- Data for review:

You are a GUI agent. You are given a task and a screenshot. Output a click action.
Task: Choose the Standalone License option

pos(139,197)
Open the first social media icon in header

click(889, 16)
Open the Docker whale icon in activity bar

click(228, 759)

- Problem description:
Reproduce, please, every line of the records above without alteration.

- Task result:
You are a GUI agent. You are given a task and a screenshot. Output a click action.
Task: Choose the Standalone License option

pos(139,197)
Open the first social media icon in header

click(889, 16)
Open the Docker whale icon in activity bar

click(228, 759)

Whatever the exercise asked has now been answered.